§ Problem statement:
Each line holding the word "Select" must appear in the answer, copied from the entries.

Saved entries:
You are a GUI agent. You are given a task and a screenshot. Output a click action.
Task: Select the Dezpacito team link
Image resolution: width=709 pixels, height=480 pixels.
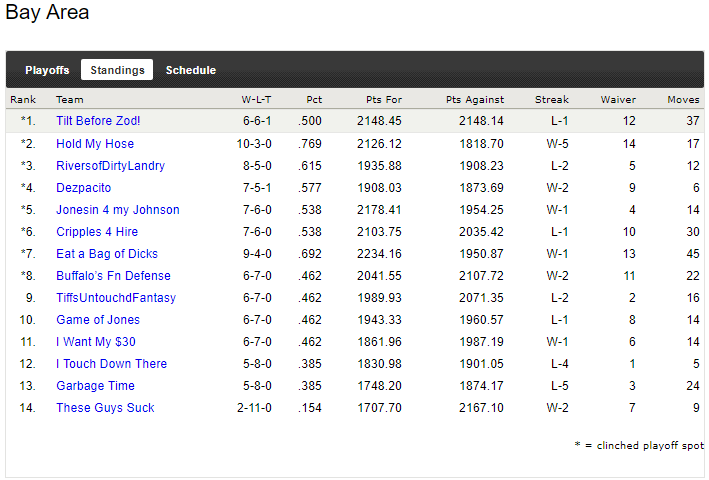coord(84,188)
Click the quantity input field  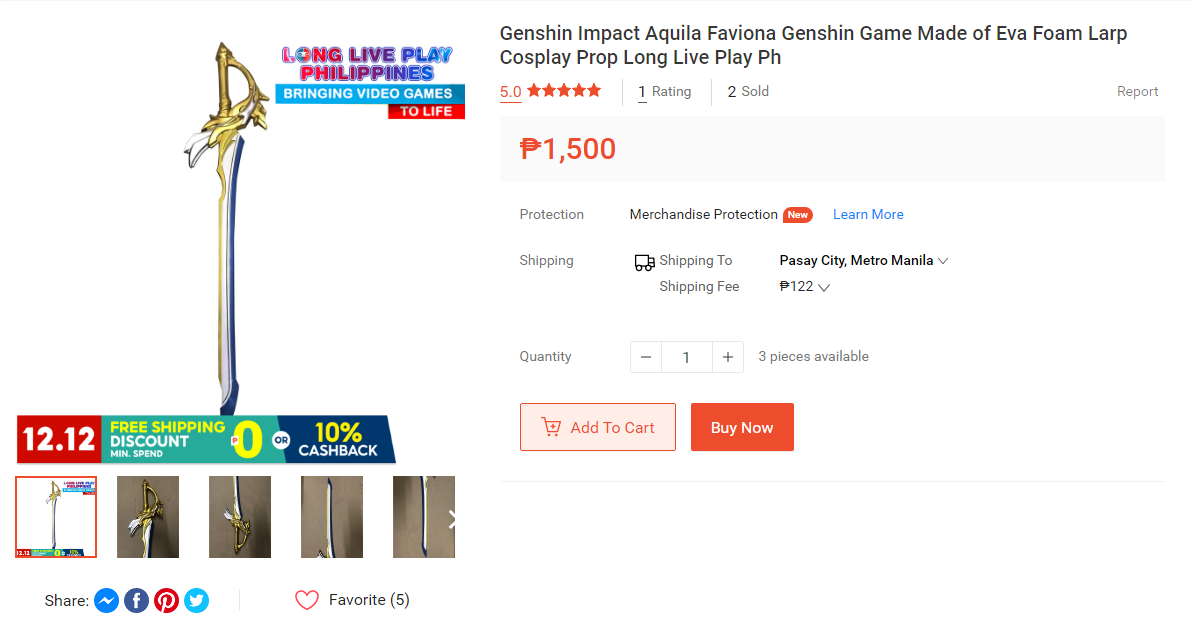coord(687,357)
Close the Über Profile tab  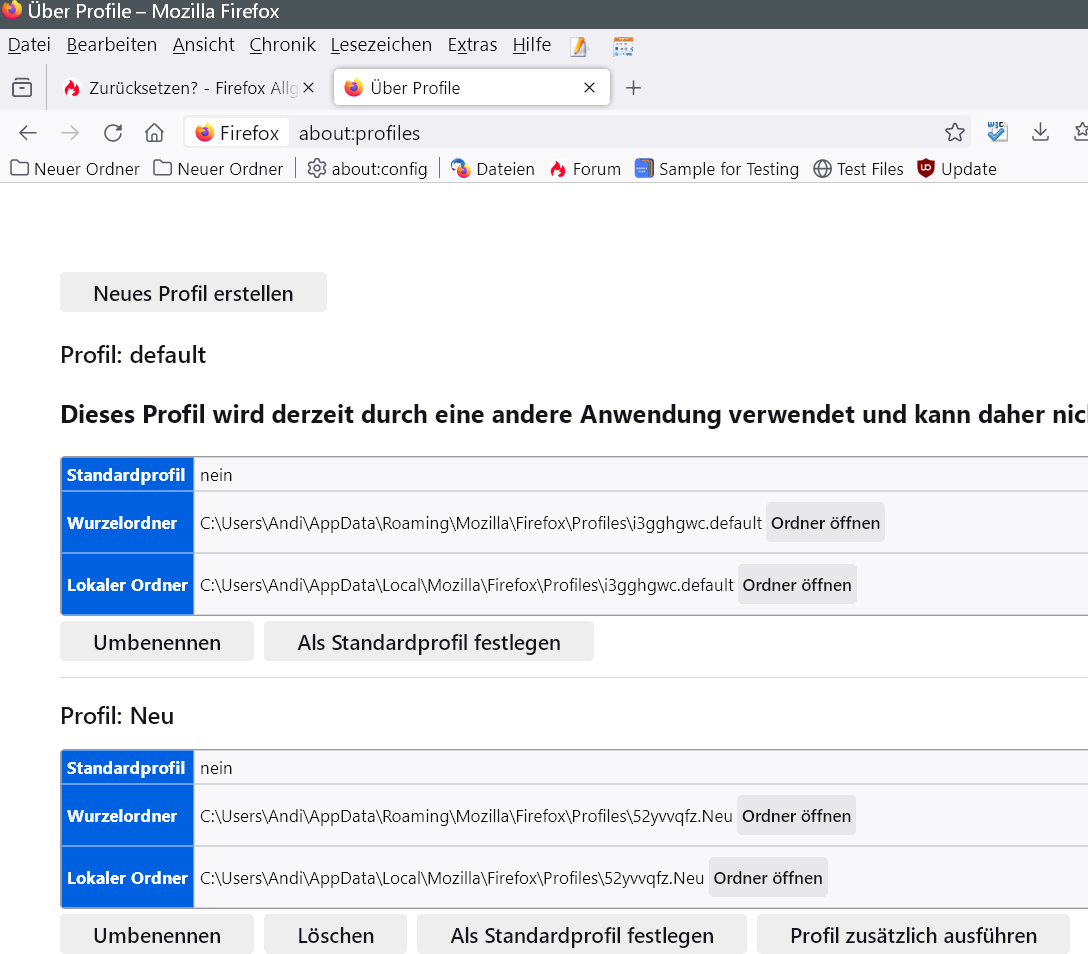tap(590, 88)
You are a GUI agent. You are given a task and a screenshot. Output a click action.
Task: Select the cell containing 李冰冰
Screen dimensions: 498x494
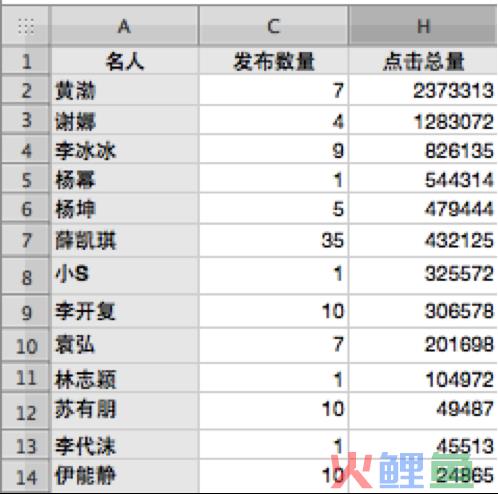(124, 149)
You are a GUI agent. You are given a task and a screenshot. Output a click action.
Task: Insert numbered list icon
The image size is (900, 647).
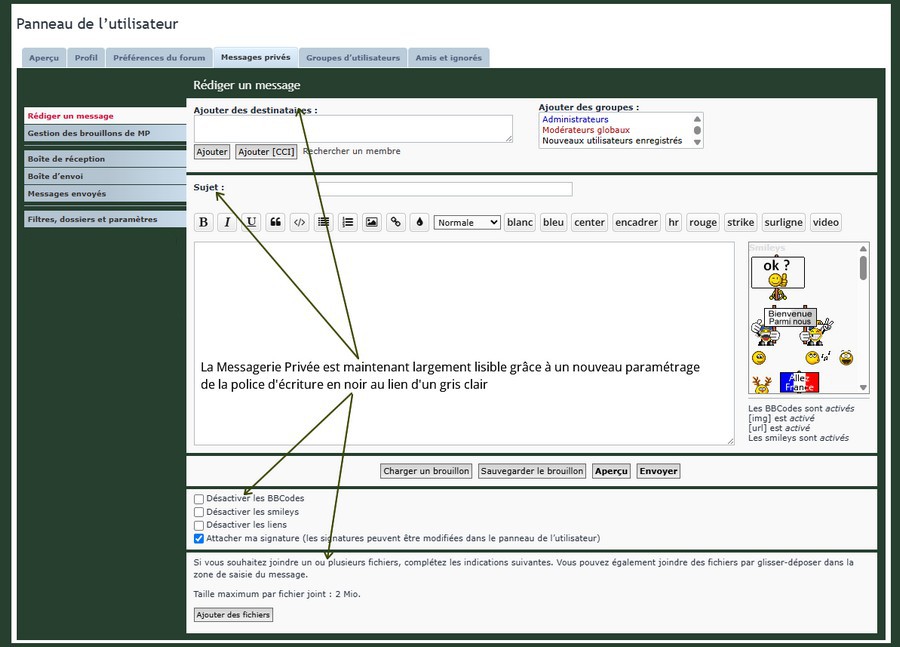(348, 222)
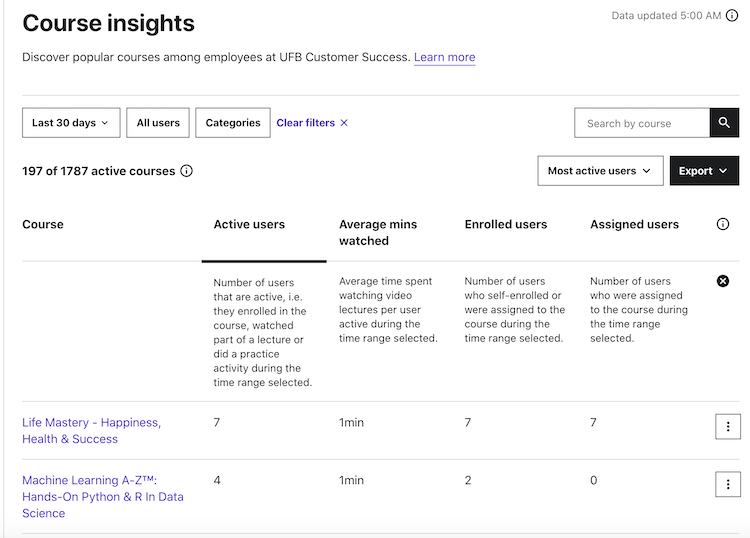
Task: Open the Categories filter
Action: point(233,123)
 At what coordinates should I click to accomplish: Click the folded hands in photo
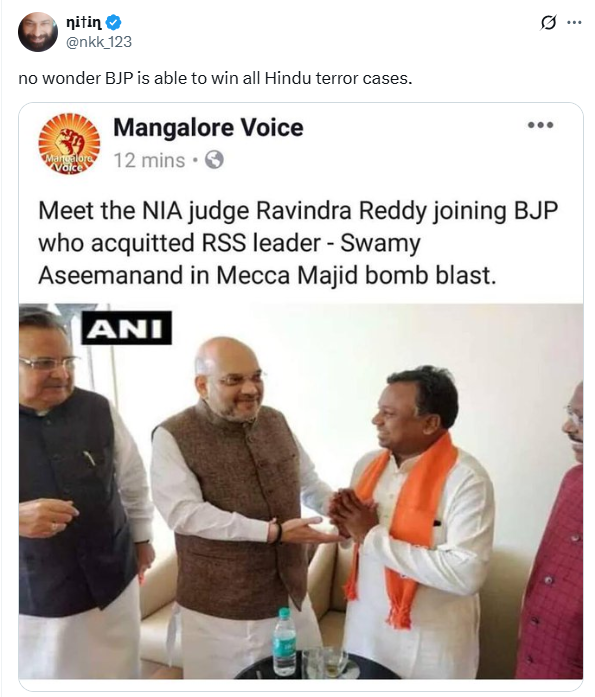pos(352,514)
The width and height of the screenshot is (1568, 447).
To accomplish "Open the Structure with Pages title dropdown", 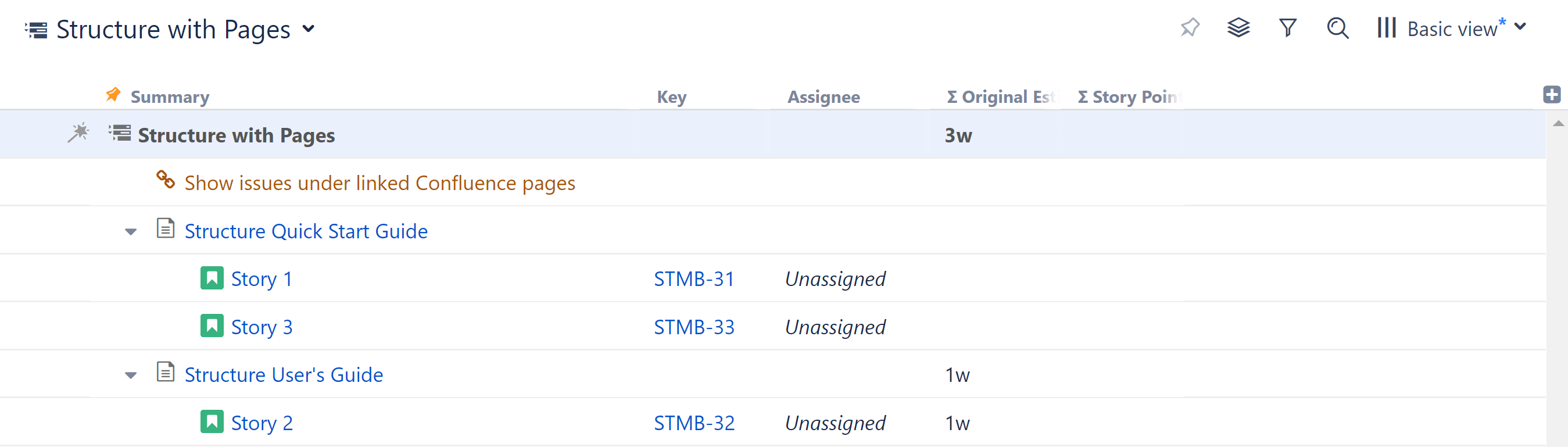I will click(309, 28).
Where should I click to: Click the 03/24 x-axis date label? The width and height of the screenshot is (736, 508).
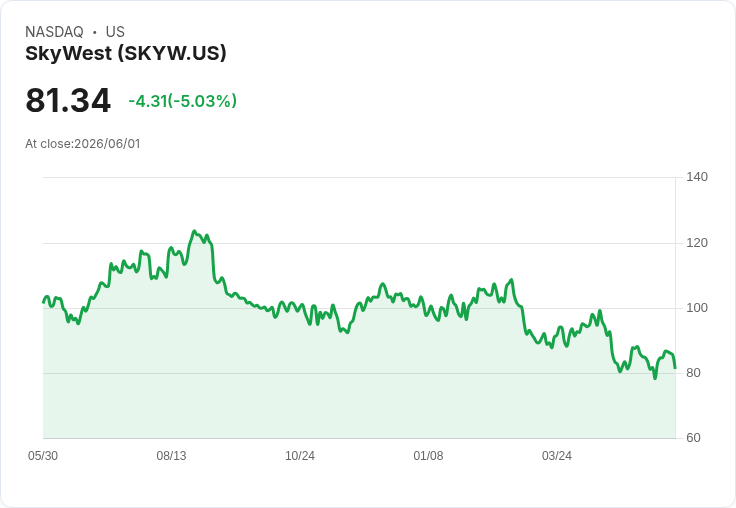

§ Solution for this exercise:
Task: Select the Dezpacito team link
Task: Select the cell containing 李冰冰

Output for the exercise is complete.